START

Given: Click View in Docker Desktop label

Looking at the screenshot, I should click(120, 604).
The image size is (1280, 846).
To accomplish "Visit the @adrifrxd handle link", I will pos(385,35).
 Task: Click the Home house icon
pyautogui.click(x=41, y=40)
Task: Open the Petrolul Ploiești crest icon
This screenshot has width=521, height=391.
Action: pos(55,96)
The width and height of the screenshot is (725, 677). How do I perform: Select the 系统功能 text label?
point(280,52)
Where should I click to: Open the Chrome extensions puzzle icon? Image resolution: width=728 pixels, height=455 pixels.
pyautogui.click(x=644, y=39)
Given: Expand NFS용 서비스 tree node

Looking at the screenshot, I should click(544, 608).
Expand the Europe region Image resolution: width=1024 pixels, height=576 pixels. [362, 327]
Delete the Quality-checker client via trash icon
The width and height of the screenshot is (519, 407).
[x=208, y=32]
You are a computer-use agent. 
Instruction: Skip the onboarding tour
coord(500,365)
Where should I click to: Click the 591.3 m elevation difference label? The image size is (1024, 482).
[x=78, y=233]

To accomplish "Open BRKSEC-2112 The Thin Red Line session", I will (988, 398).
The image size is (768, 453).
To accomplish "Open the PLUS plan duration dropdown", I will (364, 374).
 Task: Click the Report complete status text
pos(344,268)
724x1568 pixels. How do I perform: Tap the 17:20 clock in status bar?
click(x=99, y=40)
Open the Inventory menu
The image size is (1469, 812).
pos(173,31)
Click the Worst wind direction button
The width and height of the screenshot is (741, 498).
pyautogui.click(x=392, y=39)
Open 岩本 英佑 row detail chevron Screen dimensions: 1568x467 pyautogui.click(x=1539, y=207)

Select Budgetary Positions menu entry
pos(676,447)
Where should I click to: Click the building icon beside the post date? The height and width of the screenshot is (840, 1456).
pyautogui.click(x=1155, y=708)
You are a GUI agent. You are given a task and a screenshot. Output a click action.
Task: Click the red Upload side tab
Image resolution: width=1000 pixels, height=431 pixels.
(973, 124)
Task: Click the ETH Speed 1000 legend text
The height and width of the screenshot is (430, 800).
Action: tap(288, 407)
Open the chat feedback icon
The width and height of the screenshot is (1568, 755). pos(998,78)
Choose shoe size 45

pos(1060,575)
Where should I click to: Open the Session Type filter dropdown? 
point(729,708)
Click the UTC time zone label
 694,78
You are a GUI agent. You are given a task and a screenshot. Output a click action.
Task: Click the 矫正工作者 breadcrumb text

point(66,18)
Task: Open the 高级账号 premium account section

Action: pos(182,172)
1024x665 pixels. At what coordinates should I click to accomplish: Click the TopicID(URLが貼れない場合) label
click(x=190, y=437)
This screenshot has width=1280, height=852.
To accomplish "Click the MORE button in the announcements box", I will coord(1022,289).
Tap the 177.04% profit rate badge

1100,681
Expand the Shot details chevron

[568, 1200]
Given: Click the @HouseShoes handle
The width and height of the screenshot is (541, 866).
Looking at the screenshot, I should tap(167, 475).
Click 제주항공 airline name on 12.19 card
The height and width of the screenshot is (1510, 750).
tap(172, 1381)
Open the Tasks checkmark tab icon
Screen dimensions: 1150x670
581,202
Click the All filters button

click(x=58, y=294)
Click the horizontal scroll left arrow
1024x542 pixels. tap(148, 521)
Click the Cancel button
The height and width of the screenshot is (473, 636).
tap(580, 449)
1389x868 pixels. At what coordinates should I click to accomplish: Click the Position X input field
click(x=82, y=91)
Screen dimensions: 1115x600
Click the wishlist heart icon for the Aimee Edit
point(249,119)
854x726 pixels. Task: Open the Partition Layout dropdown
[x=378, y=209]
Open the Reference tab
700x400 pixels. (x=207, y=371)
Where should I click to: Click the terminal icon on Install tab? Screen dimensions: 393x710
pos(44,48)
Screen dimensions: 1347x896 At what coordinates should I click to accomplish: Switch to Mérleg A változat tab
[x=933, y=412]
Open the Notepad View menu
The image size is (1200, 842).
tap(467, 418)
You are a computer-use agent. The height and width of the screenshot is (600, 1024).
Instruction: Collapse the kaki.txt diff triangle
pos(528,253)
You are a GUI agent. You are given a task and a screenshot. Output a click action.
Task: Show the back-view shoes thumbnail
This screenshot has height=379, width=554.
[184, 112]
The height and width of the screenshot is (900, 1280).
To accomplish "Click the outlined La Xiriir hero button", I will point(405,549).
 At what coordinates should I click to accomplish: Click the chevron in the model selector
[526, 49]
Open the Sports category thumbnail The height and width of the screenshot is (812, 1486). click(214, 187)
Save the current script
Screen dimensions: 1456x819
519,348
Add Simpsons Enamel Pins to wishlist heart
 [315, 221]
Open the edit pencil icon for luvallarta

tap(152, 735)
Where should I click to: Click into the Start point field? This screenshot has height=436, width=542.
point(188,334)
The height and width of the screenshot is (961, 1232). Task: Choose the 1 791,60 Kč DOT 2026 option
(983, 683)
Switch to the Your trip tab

END

- STATED PROBLEM -
Copy out the entire listing above, reproducing every line exactly.

- RESULT BELOW -
Given: Click View in Docker Desktop label

Looking at the screenshot, I should click(120, 604).
The image size is (1280, 846).
To accomplish "Visit the @adrifrxd handle link", I will pos(385,35).
 Task: Click the Home house icon
pyautogui.click(x=41, y=40)
Task: Open the Petrolul Ploiești crest icon
This screenshot has width=521, height=391.
Action: pos(55,96)
The width and height of the screenshot is (725, 677). How do I perform: Select the 系统功能 text label?
point(280,52)
Where should I click to: Open the Chrome extensions puzzle icon? Image resolution: width=728 pixels, height=455 pixels.
pyautogui.click(x=644, y=39)
Given: Expand NFS용 서비스 tree node

Looking at the screenshot, I should click(544, 608).
Expand the Europe region Image resolution: width=1024 pixels, height=576 pixels. [362, 327]
Delete the Quality-checker client via trash icon
The width and height of the screenshot is (519, 407).
[x=208, y=32]
You are a computer-use agent. 
Instruction: Skip the onboarding tour
coord(500,365)
Where should I click to: Click the 591.3 m elevation difference label? The image size is (1024, 482).
[x=78, y=233]

To accomplish "Open BRKSEC-2112 The Thin Red Line session", I will (988, 398).
The image size is (768, 453).
To accomplish "Open the PLUS plan duration dropdown", I will (364, 374).
 Task: Click the Report complete status text
pos(344,268)
724x1568 pixels. How do I perform: Tap the 17:20 clock in status bar?
click(x=99, y=40)
Open the Inventory menu
The image size is (1469, 812).
pos(173,31)
Click the Worst wind direction button
The width and height of the screenshot is (741, 498).
pyautogui.click(x=392, y=39)
Open 岩本 英佑 row detail chevron Screen dimensions: 1568x467 pyautogui.click(x=1539, y=207)

Select Budgetary Positions menu entry
pos(676,447)
Where should I click to: Click the building icon beside the post date? The height and width of the screenshot is (840, 1456).
pyautogui.click(x=1155, y=708)
You are a GUI agent. You are given a task and a screenshot. Output a click action.
Task: Click the red Upload side tab
Image resolution: width=1000 pixels, height=431 pixels.
(973, 124)
Task: Click the ETH Speed 1000 legend text
The height and width of the screenshot is (430, 800).
Action: tap(288, 407)
Open the chat feedback icon
The width and height of the screenshot is (1568, 755). pos(998,78)
Choose shoe size 45

pos(1060,575)
Where should I click to: Open the Session Type filter dropdown? 
point(729,708)
Click the UTC time zone label
 694,78
You are a GUI agent. You are given a task and a screenshot. Output a click action.
Task: Click the 矫正工作者 breadcrumb text

point(66,18)
Task: Open the 高级账号 premium account section

Action: pos(182,172)
1024x665 pixels. At what coordinates should I click to accomplish: Click the TopicID(URLが貼れない場合) label
click(x=190, y=437)
This screenshot has width=1280, height=852.
To accomplish "Click the MORE button in the announcements box", I will coord(1022,289).
Tap the 177.04% profit rate badge

1100,681
Expand the Shot details chevron

[568, 1200]
Given: Click the @HouseShoes handle
The width and height of the screenshot is (541, 866).
Looking at the screenshot, I should tap(167, 475).
Click 제주항공 airline name on 12.19 card
The height and width of the screenshot is (1510, 750).
tap(172, 1381)
Open the Tasks checkmark tab icon
Screen dimensions: 1150x670
581,202
Click the All filters button

click(x=58, y=294)
Click the horizontal scroll left arrow
1024x542 pixels. tap(148, 521)
Click the Cancel button
The height and width of the screenshot is (473, 636).
tap(580, 449)
1389x868 pixels. At what coordinates should I click to accomplish: Click the Position X input field
click(x=82, y=91)
Screen dimensions: 1115x600
Click the wishlist heart icon for the Aimee Edit
point(249,119)
854x726 pixels. Task: Open the Partition Layout dropdown
[x=378, y=209]
Open the Reference tab
700x400 pixels. (x=207, y=371)
Where should I click to: Click the terminal icon on Install tab? Screen dimensions: 393x710
pos(44,48)
Screen dimensions: 1347x896 At what coordinates should I click to accomplish: Switch to Mérleg A változat tab
[x=933, y=412]
Open the Notepad View menu
The image size is (1200, 842).
tap(467, 418)
You are a computer-use agent. The height and width of the screenshot is (600, 1024).
Instruction: Collapse the kaki.txt diff triangle
pos(528,253)
You are a GUI agent. You are given a task and a screenshot. Output a click action.
Task: Show the back-view shoes thumbnail
This screenshot has height=379, width=554.
[184, 112]
The height and width of the screenshot is (900, 1280).
To accomplish "Click the outlined La Xiriir hero button", I will point(405,549).
 At what coordinates should I click to accomplish: Click the chevron in the model selector
[526, 49]
Open the Sports category thumbnail The height and width of the screenshot is (812, 1486). click(214, 187)
Save the current script
Screen dimensions: 1456x819
519,348
Add Simpsons Enamel Pins to wishlist heart
 [315, 221]
Open the edit pencil icon for luvallarta

tap(152, 735)
Where should I click to: Click into the Start point field? This screenshot has height=436, width=542.
point(188,334)
The height and width of the screenshot is (961, 1232). Task: Choose the 1 791,60 Kč DOT 2026 option
(983, 683)
Switch to the Your trip tab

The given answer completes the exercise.